At 3:49 AM, Anonymous Anonymous said...

college students do not use over-the-air radio anymore. well, okay, let me adjust that to say very few do. the vast majority listen to webcasts via their computers. many do not even own a radio receiver, unless it is part of their cellphone or mp3 player. it is sad to see these stations go dark, but how many? do we have numbers?

At 7:39 AM, Blogger Art Stone said...

It's been a while since I wrote the original post, but the trend is pretty clear as I've been revisiting each station web site this fall.

The CRB ruling in July has accellerated the process - schools are now going to have to pay something for broadcast rights, and that may be the final nail. In general, what I've found is the stations are being transferred over to statewide NPR networks to become repeaters, losing their licenses due to challenges from other non-profits (mostly religious networks) or streaming automation merely to keep from losing their license for inactivity. Even where the station has not "gone dark", in many cases the web sites have vanished, including most references on the school's main web site.

My guestimate is that perhaps 10% of the stations are still active and vibrant, but teaching the misleading concept that you can get a job after school where you "play what you want" regardless of the economics... but at least you learn how to operate "the board" using 30 year old analog equipment (which no longer exists as stations move to all digital computer-based systems)

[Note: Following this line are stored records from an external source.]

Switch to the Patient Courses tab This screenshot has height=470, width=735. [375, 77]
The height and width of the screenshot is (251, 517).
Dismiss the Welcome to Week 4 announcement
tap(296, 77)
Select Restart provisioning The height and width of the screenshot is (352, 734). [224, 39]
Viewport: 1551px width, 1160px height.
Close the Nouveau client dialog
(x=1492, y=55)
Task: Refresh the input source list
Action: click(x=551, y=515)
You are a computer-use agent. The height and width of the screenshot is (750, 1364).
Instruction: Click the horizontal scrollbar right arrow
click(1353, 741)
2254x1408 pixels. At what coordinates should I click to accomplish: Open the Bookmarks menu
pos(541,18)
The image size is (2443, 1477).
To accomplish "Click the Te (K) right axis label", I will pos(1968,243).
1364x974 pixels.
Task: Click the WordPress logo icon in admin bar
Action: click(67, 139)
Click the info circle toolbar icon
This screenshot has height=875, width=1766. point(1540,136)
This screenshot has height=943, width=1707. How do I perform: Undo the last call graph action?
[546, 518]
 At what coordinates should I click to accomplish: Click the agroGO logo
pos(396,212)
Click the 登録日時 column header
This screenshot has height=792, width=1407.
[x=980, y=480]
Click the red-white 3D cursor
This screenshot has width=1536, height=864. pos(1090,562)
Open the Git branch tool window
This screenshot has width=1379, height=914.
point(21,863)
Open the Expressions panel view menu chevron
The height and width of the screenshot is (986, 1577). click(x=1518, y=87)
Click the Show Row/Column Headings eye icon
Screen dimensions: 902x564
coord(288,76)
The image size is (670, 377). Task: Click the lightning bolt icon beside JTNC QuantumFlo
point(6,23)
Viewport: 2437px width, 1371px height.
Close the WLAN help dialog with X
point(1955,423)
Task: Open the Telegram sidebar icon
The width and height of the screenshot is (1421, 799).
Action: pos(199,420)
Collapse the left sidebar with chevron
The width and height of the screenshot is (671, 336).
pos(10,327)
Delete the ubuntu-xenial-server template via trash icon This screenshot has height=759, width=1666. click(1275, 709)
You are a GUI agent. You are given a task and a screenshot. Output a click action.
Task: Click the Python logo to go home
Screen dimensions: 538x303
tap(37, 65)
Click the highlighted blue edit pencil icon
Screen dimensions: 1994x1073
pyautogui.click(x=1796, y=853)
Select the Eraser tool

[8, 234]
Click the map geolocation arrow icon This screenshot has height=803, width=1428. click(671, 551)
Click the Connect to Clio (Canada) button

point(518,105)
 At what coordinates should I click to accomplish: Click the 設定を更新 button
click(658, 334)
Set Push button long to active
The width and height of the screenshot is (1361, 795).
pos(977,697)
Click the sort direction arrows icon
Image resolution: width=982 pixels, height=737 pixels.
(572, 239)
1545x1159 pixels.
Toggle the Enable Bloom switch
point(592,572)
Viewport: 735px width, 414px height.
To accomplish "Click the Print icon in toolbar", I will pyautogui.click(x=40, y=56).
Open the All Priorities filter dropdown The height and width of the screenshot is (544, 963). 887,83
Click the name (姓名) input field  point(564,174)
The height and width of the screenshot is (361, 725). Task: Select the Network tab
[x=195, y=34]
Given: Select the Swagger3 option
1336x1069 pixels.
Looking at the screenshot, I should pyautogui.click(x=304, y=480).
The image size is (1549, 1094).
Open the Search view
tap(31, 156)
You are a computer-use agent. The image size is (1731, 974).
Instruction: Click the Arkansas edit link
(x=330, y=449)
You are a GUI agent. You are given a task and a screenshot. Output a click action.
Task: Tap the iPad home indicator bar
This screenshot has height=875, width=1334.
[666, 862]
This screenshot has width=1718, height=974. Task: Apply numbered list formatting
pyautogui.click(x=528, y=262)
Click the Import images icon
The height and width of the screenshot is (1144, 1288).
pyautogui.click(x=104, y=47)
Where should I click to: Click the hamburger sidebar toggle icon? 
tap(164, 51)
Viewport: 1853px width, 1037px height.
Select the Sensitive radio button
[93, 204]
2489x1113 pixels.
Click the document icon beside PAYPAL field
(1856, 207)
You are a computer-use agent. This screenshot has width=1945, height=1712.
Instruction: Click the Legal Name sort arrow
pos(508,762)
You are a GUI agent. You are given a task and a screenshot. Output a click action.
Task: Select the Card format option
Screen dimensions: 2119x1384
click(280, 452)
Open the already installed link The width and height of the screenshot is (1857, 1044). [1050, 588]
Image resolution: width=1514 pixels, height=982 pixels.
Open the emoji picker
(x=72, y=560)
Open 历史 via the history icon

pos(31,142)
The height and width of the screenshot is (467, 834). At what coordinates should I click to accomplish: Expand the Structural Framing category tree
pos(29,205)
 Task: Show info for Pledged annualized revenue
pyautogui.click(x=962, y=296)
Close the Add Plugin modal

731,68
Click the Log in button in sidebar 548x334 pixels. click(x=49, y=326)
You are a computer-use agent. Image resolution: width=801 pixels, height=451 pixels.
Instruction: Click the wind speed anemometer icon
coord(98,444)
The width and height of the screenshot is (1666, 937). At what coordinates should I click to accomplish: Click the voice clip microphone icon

At 9:24 AM, Anonymous Anonymous said...

I worked at a small local in the end of the era of real, fully staffed local stations. This was in the late 80s, early 90s prior to non-staffed automation. While it's sad to see radio, especially local non-homogonized radio, is done. From a teaching tool standpoint, there is no reason at all for a HS or college to have a radio station. The only "real" jobs offered by radio are in sales and possibly some programming. It's a disservice and outright lie to claim that a college level education is required to get a radio job now...more often than not, it's just skill and luck.